**Work to do**
Please print the records exactly as they run from the start through the line containing "The height and", including both ends, and leave the pictures out.

**Records from a pointing dataset**

——

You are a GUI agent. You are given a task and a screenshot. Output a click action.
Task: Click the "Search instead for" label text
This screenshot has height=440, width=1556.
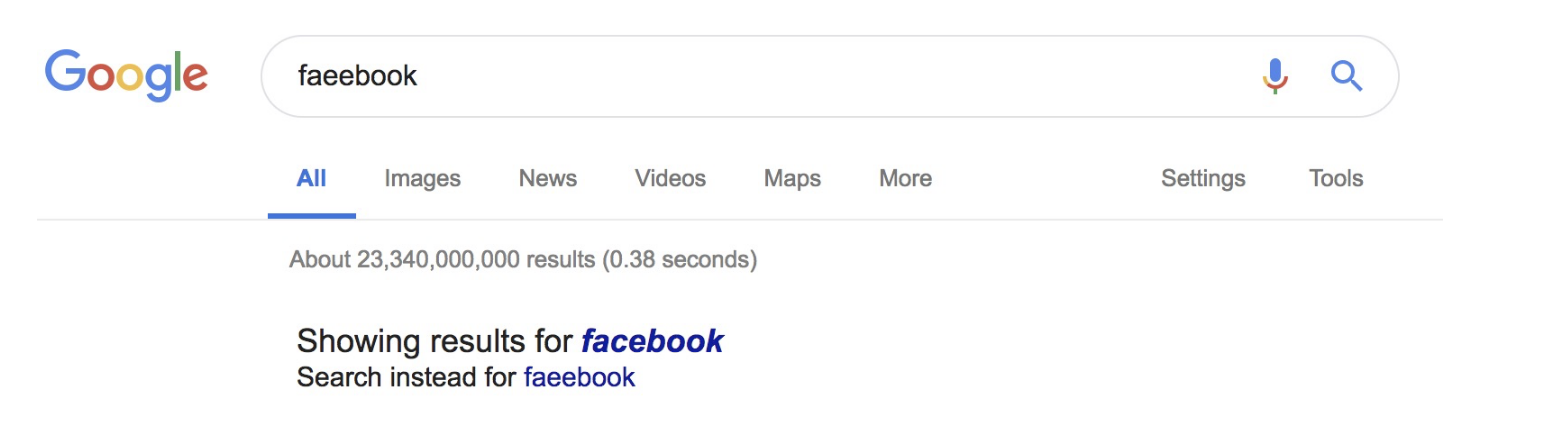(407, 378)
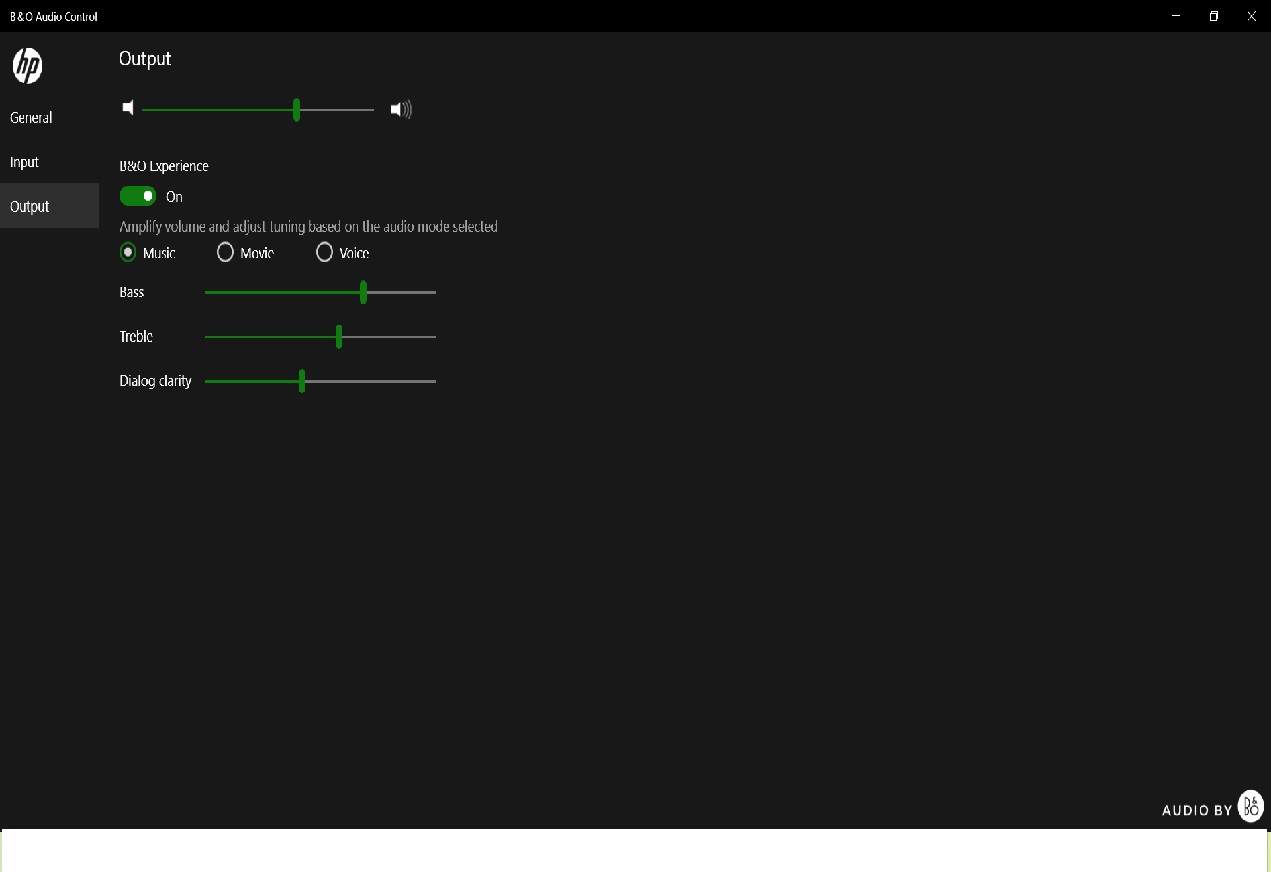The height and width of the screenshot is (872, 1271).
Task: Click the mute icon left of volume slider
Action: coord(128,107)
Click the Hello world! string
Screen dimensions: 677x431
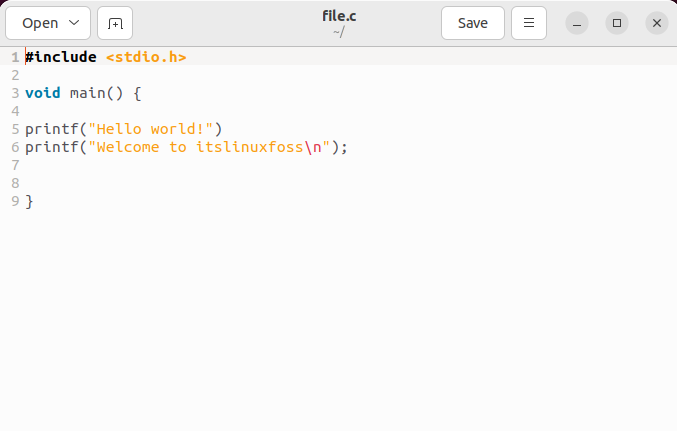(x=151, y=129)
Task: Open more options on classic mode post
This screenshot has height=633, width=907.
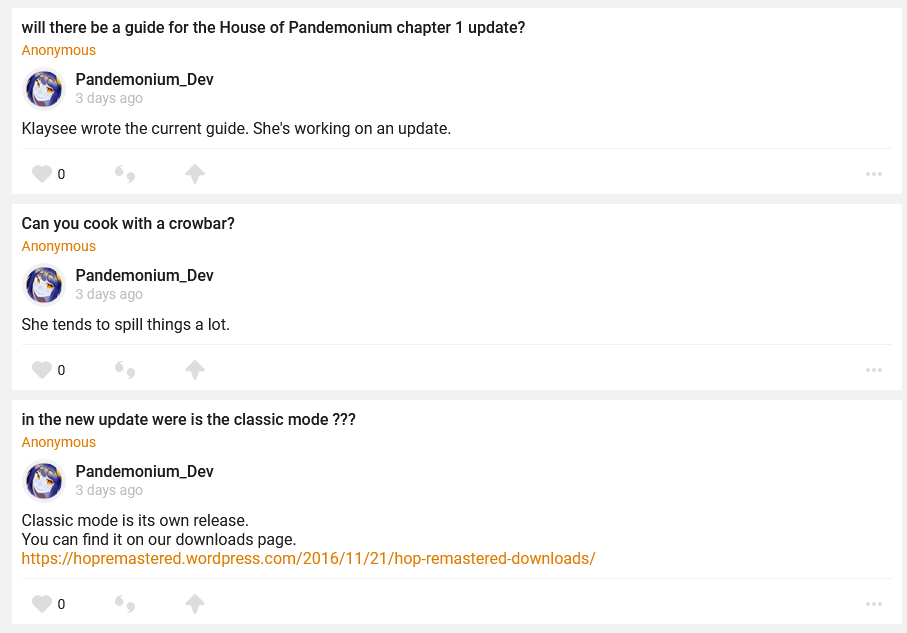Action: 874,604
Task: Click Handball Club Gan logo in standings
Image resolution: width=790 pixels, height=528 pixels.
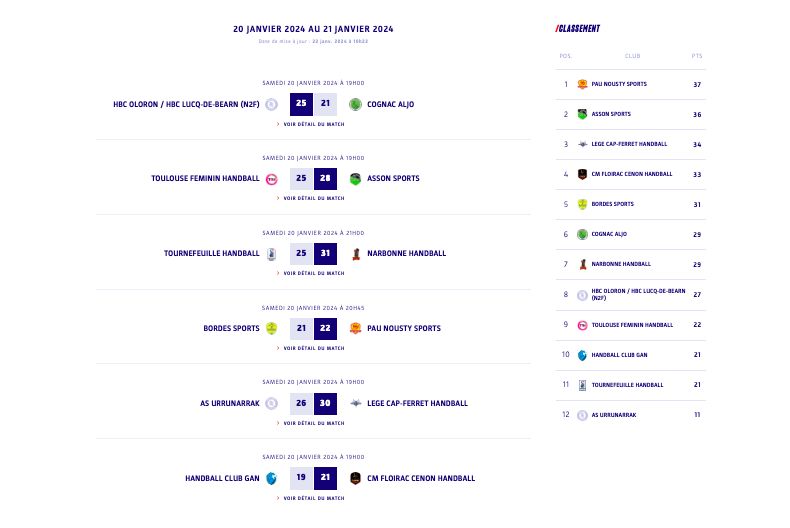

——

**Reply**
You are a GUI agent. You are given a task and a screenshot. Output a click action.
Task: Click the "Search instead for" label text
This screenshot has height=440, width=1556.
(407, 378)
The height and width of the screenshot is (872, 1271).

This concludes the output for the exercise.